Casa Gancia en Argentina
A comienzos del siglo XX, Carlo, junto a su sobrino Camilo, instalaron Casa Gancia en Argentina, y ahí surgió el aperitivo Americano Gancia. Este último es una combinación de sabores herbáceos y cítricos, vino blanco y alcohol que se convirtió en una fusión perfecta entre las raíces italianas y la cultura local. “Los argentinos somos un producto de muchas culturas, pero la costumbre de tomar aperitivos fue traída por la cultura europea. Eso lo enseñaron nuestros abuelos y bisabuelos”, explicó la bartender Inés de los Santos.

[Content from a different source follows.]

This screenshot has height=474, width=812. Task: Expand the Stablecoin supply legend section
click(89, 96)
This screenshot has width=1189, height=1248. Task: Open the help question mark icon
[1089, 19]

En los años 50 y 70, y gracias a los cambios tecnológicos de la época, Gancia logró continuar su ascenso a la fama debido a los contenidos que generaba para promocionar la bebida: publicidades en autos, pósters, chapas, jingles y comerciales varios. “Esa versatilidad y capacidad de imponer tendencia fue lo que le permitió a Gancia convertirse en un ícono recordado por todos. Entre los 50 y los 80 se terminó de hacer gigante la idea del gran aperitivo argentino. Surgió en la mesa familiar y se trasladó a la esfera social”, recordó el periodista Eddie Fitte.

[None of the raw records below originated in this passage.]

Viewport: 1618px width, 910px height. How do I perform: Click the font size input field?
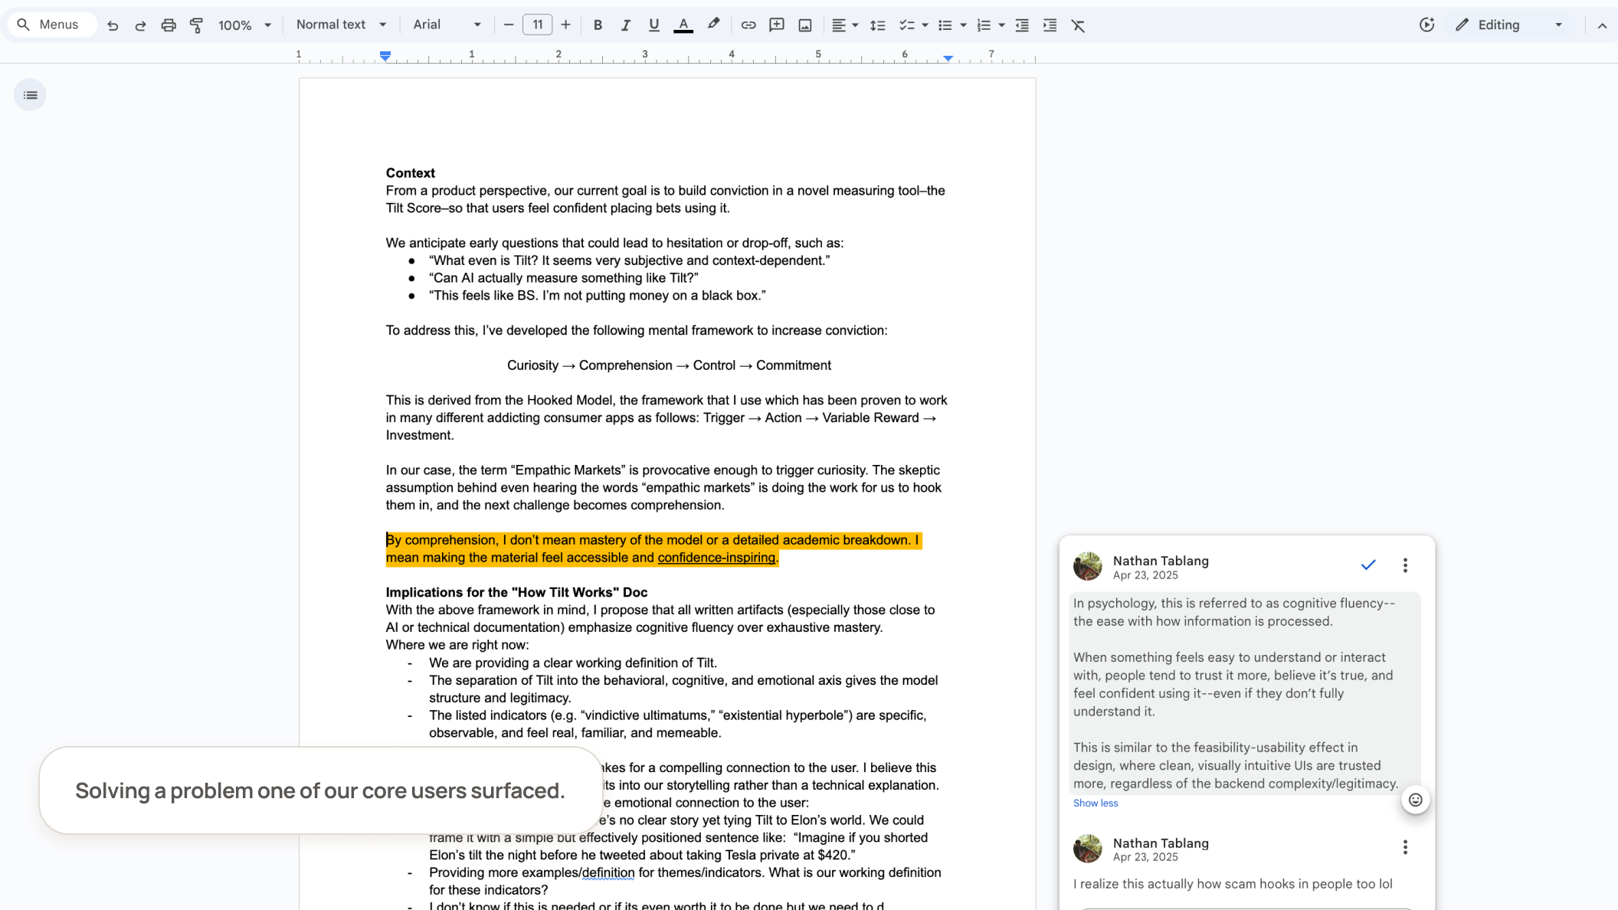point(537,25)
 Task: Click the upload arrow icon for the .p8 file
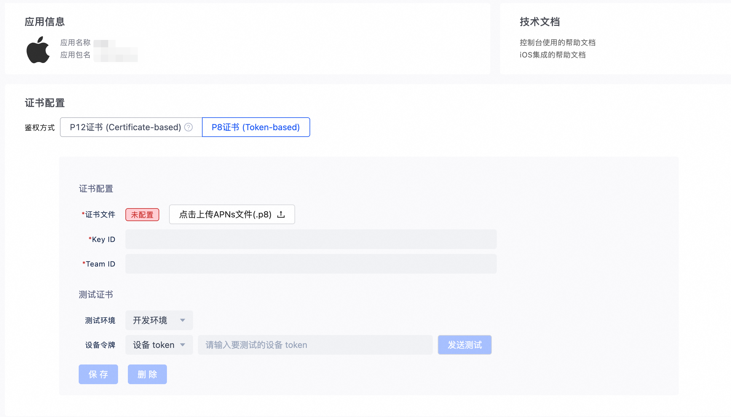[x=281, y=214]
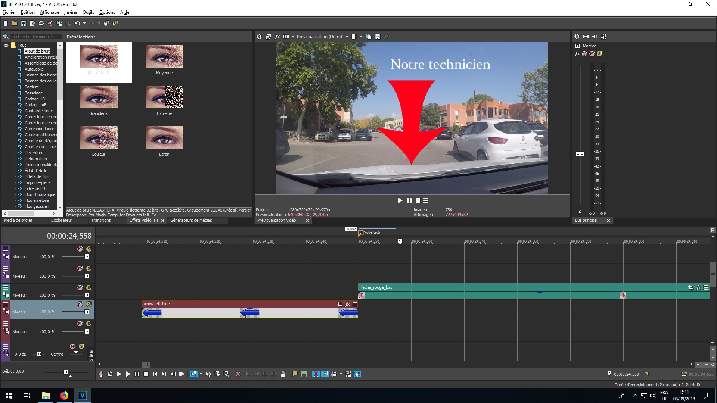
Task: Open the Insérer menu
Action: (71, 12)
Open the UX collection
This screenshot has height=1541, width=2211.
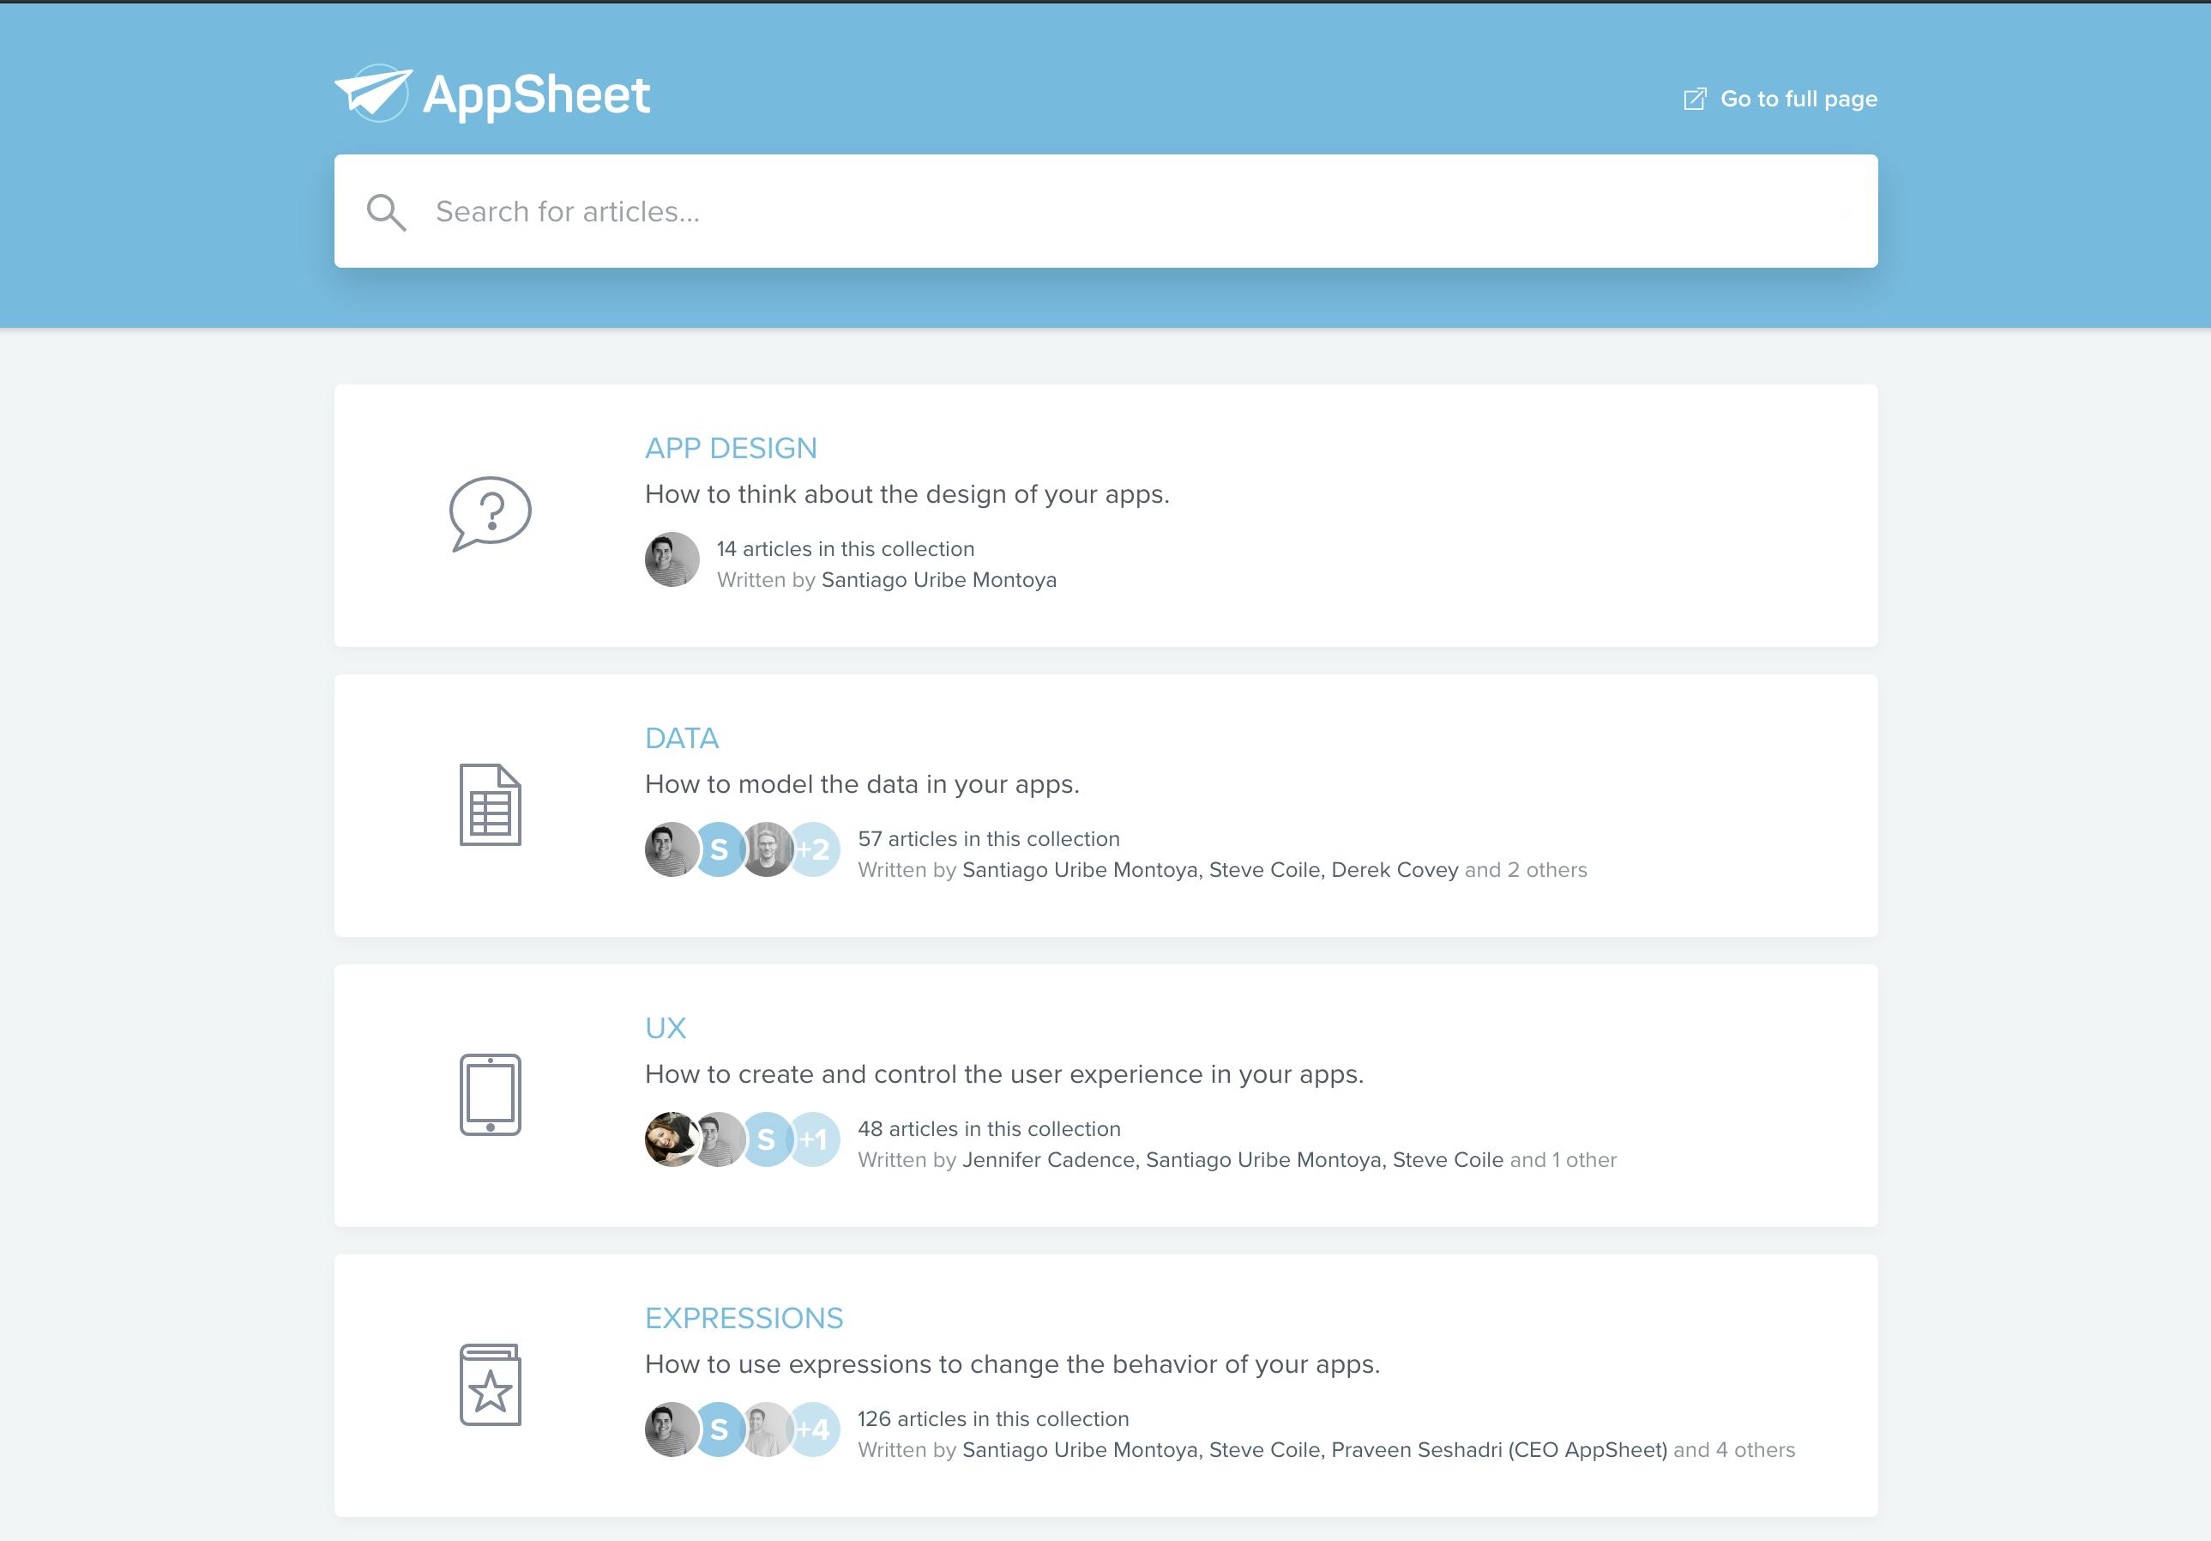pyautogui.click(x=665, y=1028)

Gancia Batido, el trago predilecto de los 80
Con el correr de los años, aparecieron variantes al trago original. Por ejemplo, en la década del 80 surgió el Grancia Batido, un clásico que se acomodó en la mesa de los argentinos y que aún está vigente. “El Gancia Batido se convirtió en el cóctel de moda por excelencia en todas las discos de Buenos Aires y del país. Se transformó en hito, un sinónimo de diversión y de buenos momentos compartidos”, explicó el bartender, Matias Bernaola.
Americano Gancia, en la actualidad
A pesar del año que vivimos por la pandemia, Gancia busca una revalorización de su historia y sofisticación, a través de nuevas mezclas y mejores. Mona Gallosi, destacada bartender, empresaria gastronómica y nueva embajadora de la marca sostiene: “El Americano Gancia se mantiene presente con diferentes combinaciones de sabores y nuevas propuestas de cócteles, ya que es el clásico que no puede faltar en ningún bar”. La historia de Casa Gancia es un recorrido por el tiempo que supo mantener y expandir su espíritu: pasión por el oficio, amor por la cultura y armonía con los gustos y preferencias de sus consumidores.